_Instrucciones_: En el texto extraído, cambia "dictadura" por "tiranía" y reproduce el fragmento que comienza en las palabras "Sí, sí, sí…" y termina tras "Cartier… ni importaba.".

_Texto extraído_:

Hace un par de días, un viejo conocido de la Ciudad Colonial -por aquellos años complejos en que la proficua adulonería la rebautizó como Ciudad Trujillo- un viejo conocido, -porque en la pequeña ciudad todos nos conocíamos, como Platón consideraba que la ciudad debía ser- un viejo conocido, repito, me sorprendió diciéndome: “Jacinto, nos han robado la ciudad”.
Sí, sí, sí… y también el país -repuse en una llovizna de nostalgia.
Aquellas calles limpias y tranquilas, aquella población de los años cincuenta, que bajo una férrea dictadura, aún conservaba el agrado, el buen humor y las buenas maneras dentro de un vivir pobre, cuando bastaba con tener “las tres calientes comidas” cada día e irse a dormir tranquilo, sin tanto encarcelamiento de rejas y temores, cuando no se conocían los relojes pulsera Patek Philippe o Rolex, ni las plumas Montblanc, ni se sabía quién era Cartier… ni importaba.

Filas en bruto
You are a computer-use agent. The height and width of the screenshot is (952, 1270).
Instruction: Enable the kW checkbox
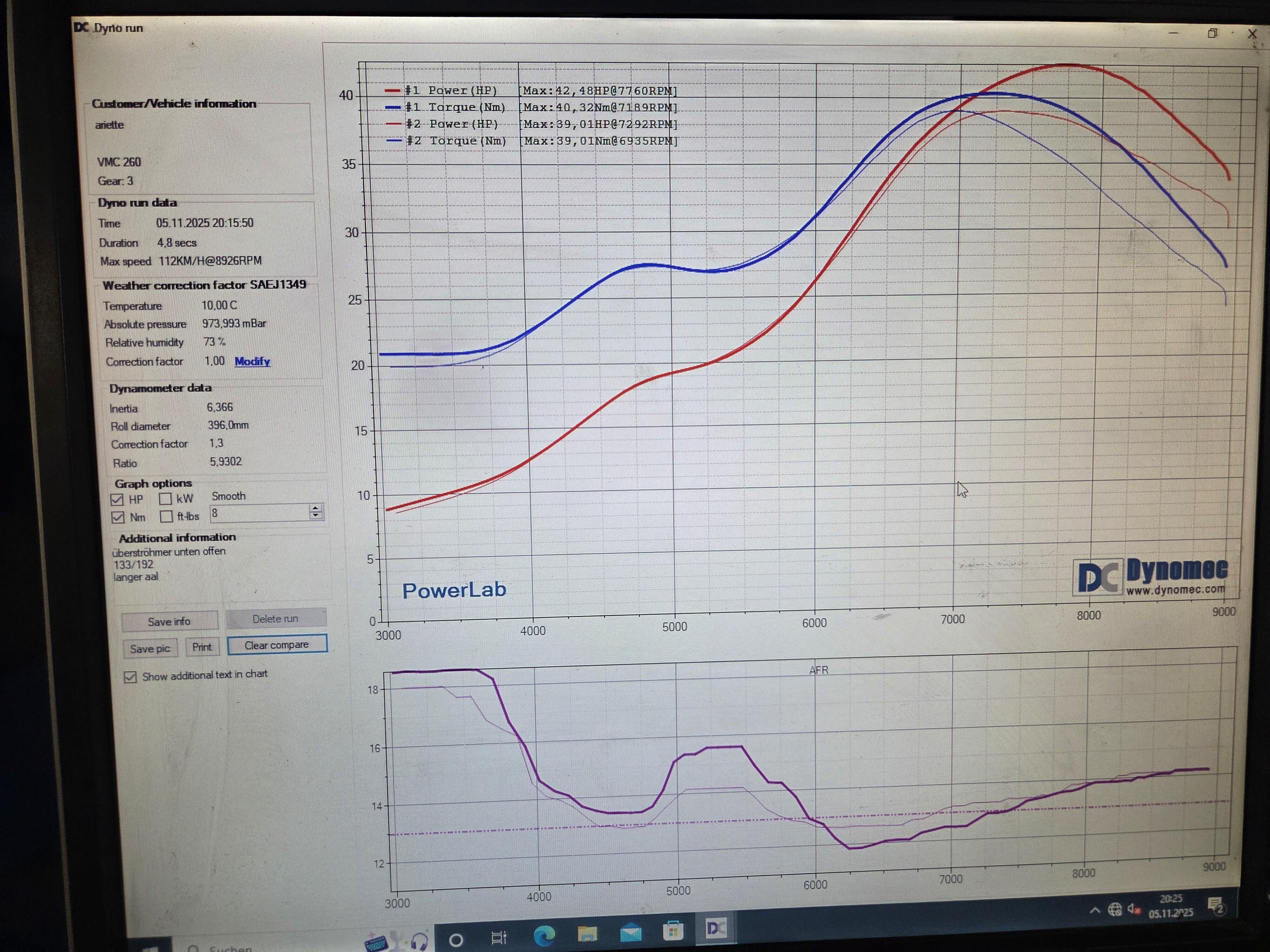[165, 499]
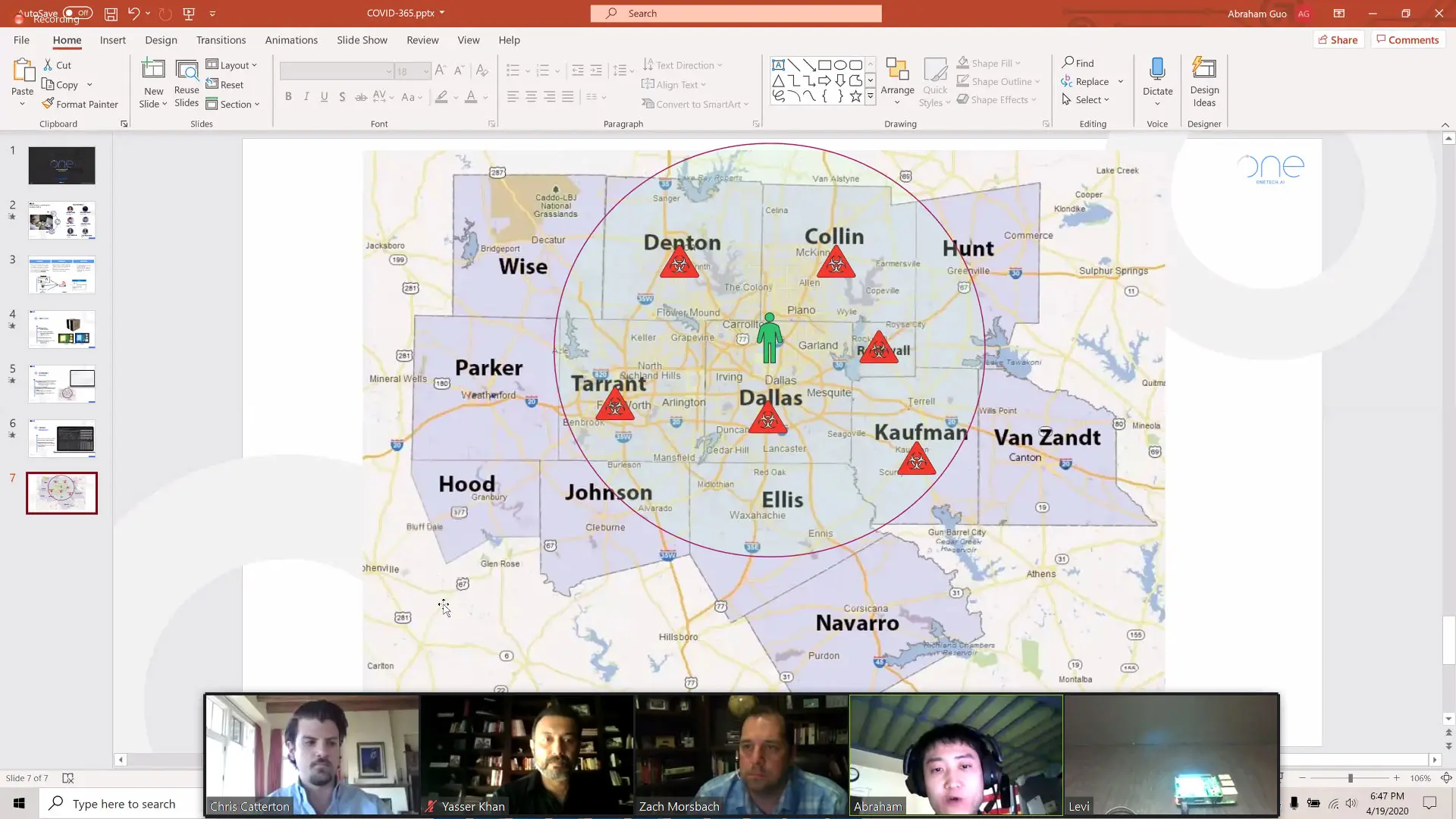Toggle Italic formatting button
Screen dimensions: 1456x819
coord(306,97)
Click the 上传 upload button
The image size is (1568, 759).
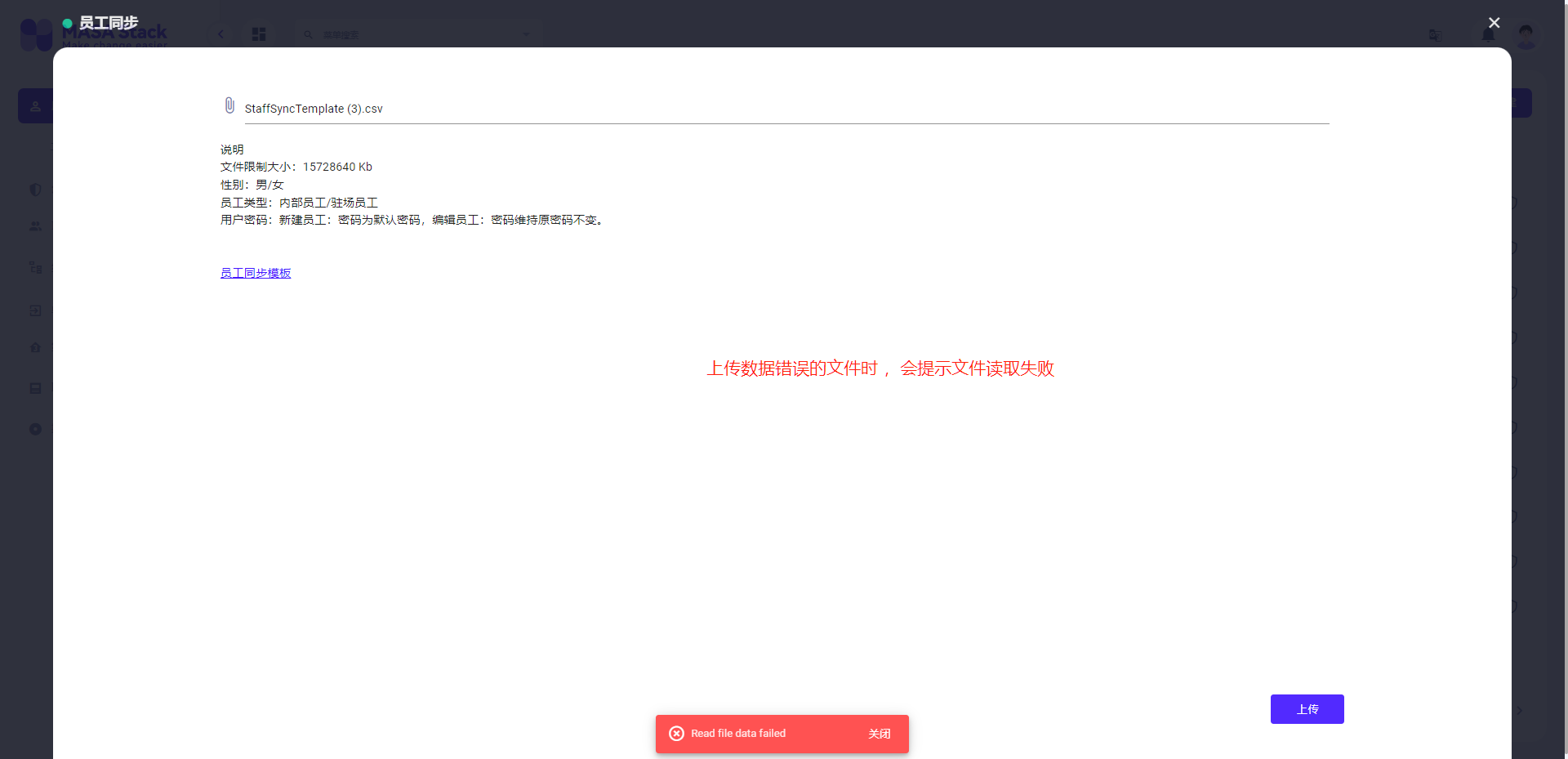[x=1307, y=709]
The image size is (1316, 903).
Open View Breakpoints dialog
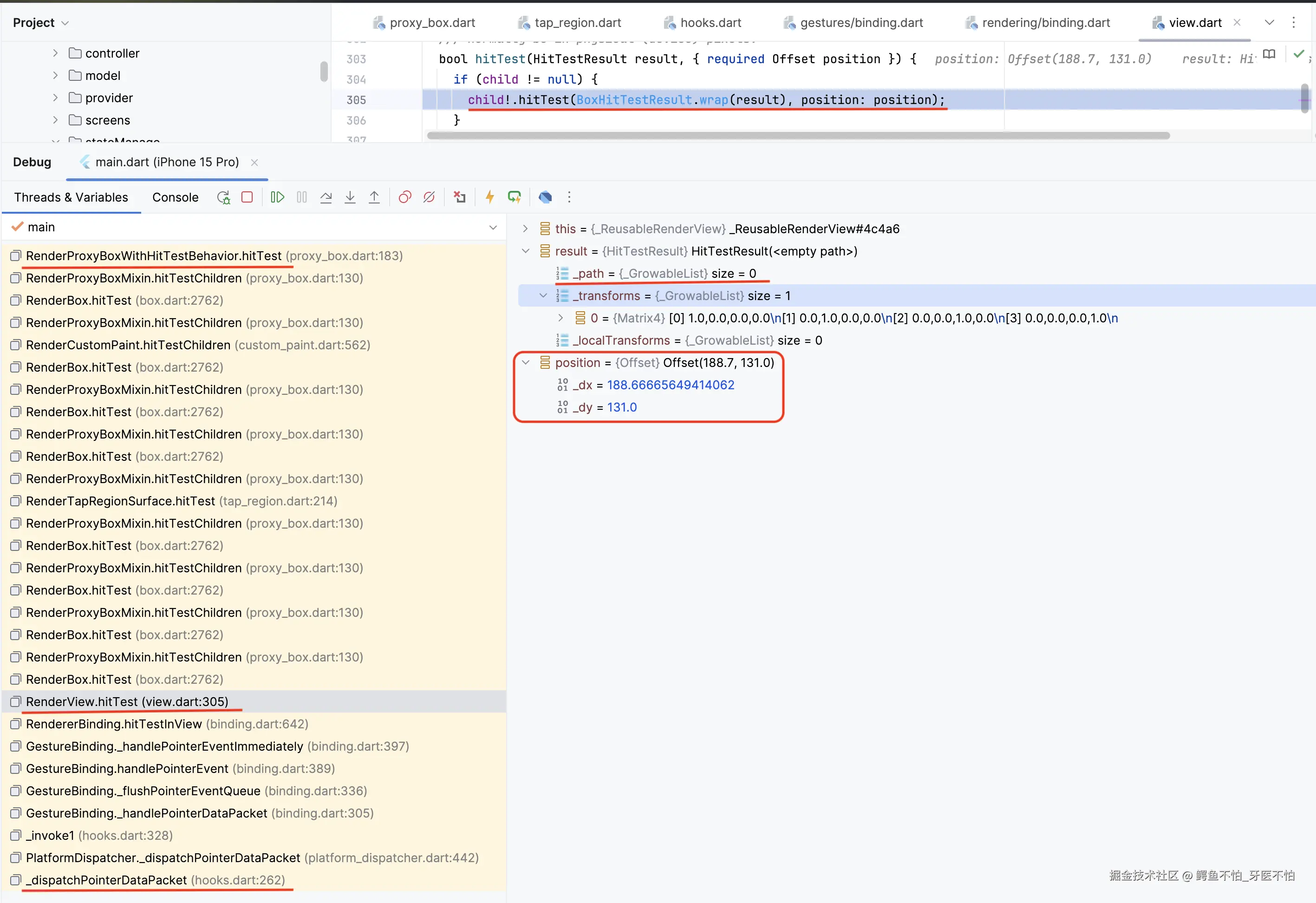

_Solución del ejercicio_:
Sí, sí, sí… y también el país -repuse en una llovizna de nostalgia.
Aquellas calles limpias y tranquilas, aquella población de los años cincuenta, que bajo una férrea tiranía, aún conservaba el agrado, el buen humor y las buenas maneras dentro de un vivir pobre, cuando bastaba con tener “las tres calientes comidas” cada día e irse a dormir tranquilo, sin tanto encarcelamiento de rejas y temores, cuando no se conocían los relojes pulsera Patek Philippe o Rolex, ni las plumas Montblanc, ni se sabía quién era Cartier… ni importaba.